YOUR OBJECTIVE: Set out each line of the listing below as a numbered list, leaving out blank lines and all pictures.

AVAILABLE DATA:
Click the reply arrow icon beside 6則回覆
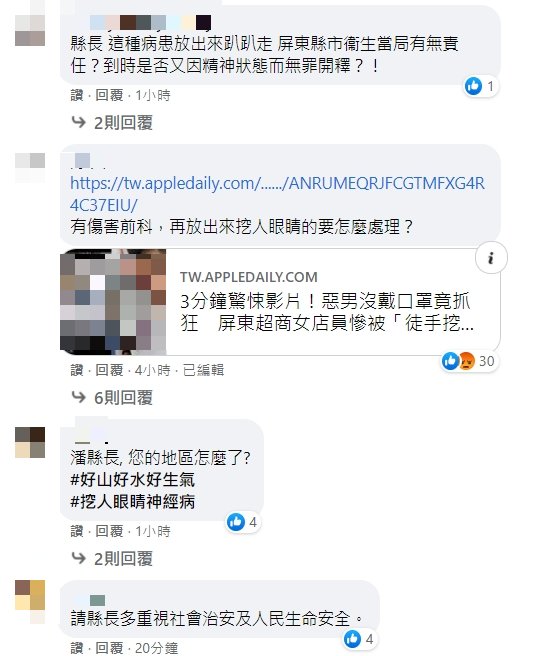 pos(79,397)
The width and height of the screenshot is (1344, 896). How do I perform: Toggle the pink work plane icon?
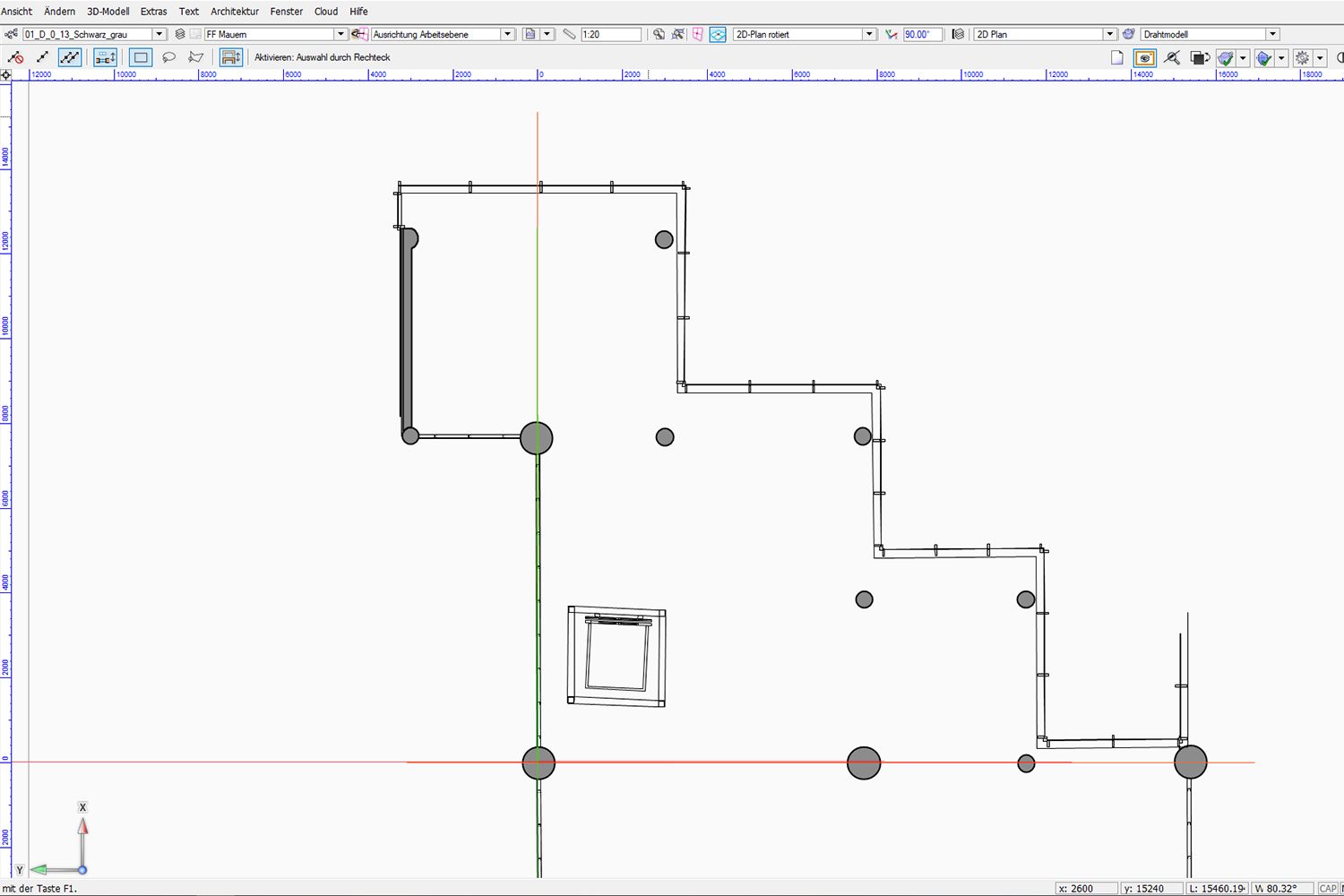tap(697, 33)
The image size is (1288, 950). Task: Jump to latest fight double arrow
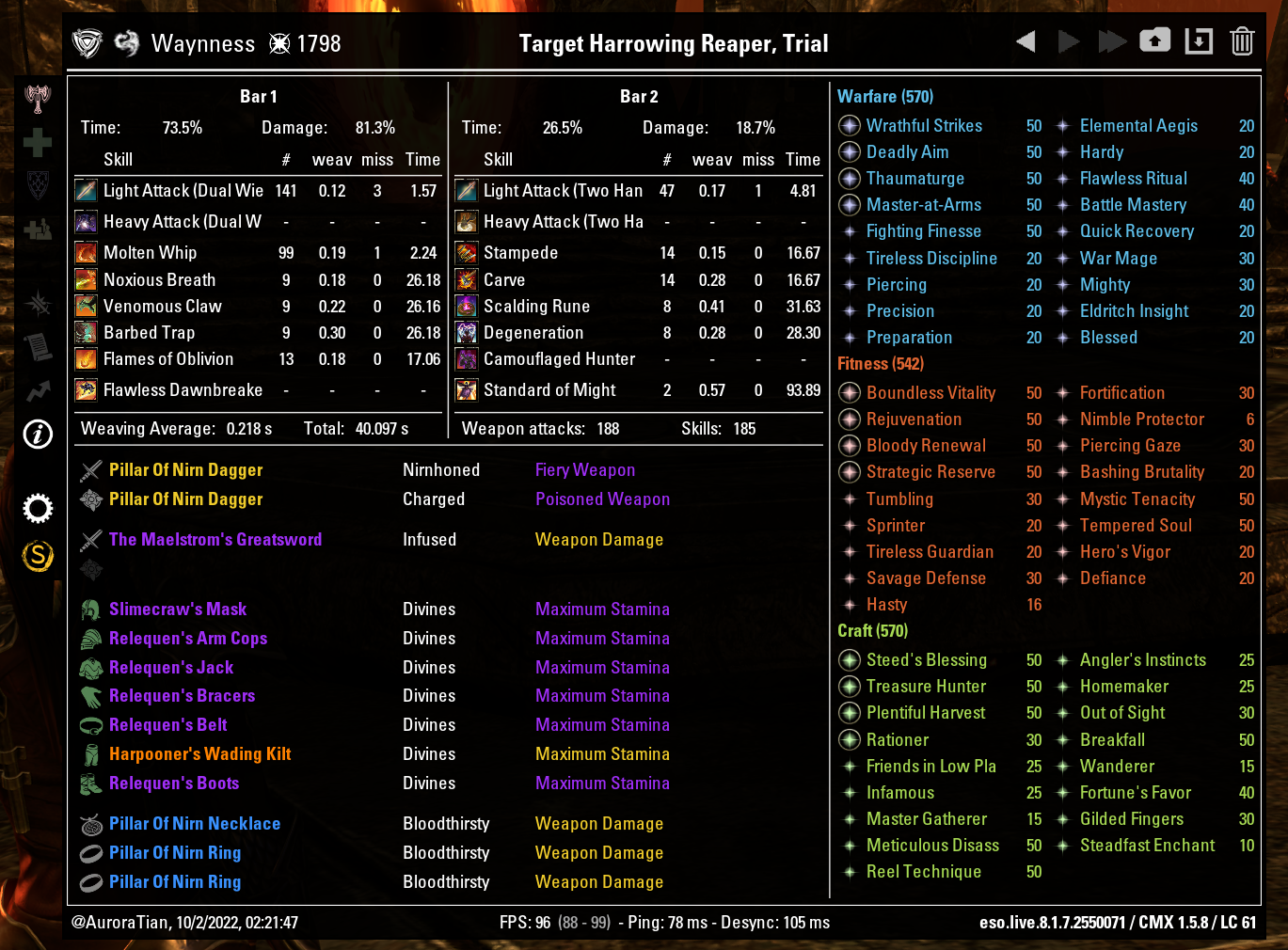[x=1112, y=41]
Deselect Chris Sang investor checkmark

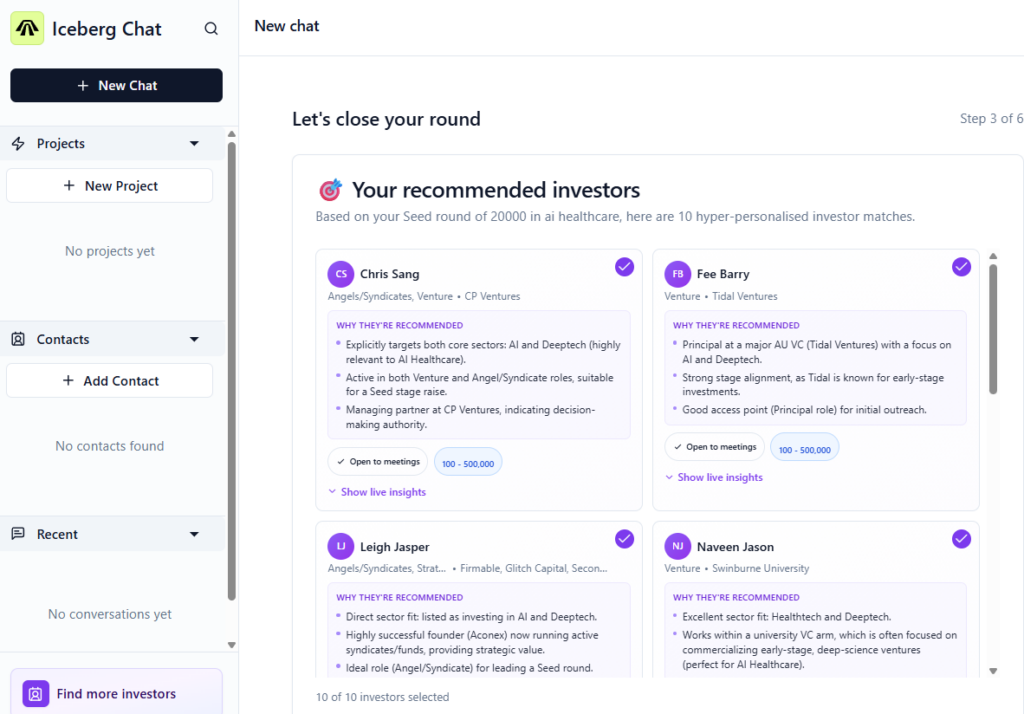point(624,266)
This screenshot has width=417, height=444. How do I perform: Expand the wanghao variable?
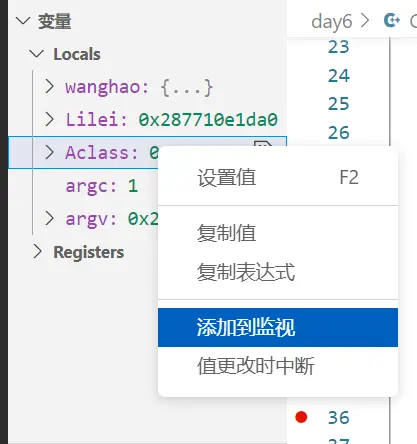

PROBLEM SOLUTION:
1. Click the reply arrow icon beside 6則回覆
2.  pos(79,397)
3. The width and height of the screenshot is (1344, 896). How do I perform: Toggle the pink work plane icon?
4. tap(697, 33)
5. The image size is (1288, 950). Task: Jump to latest fight double arrow
6. [x=1112, y=41]
7. Deselect Chris Sang investor checkmark
8. point(624,266)
9. This screenshot has width=417, height=444. How do I perform: Expand the wanghao variable?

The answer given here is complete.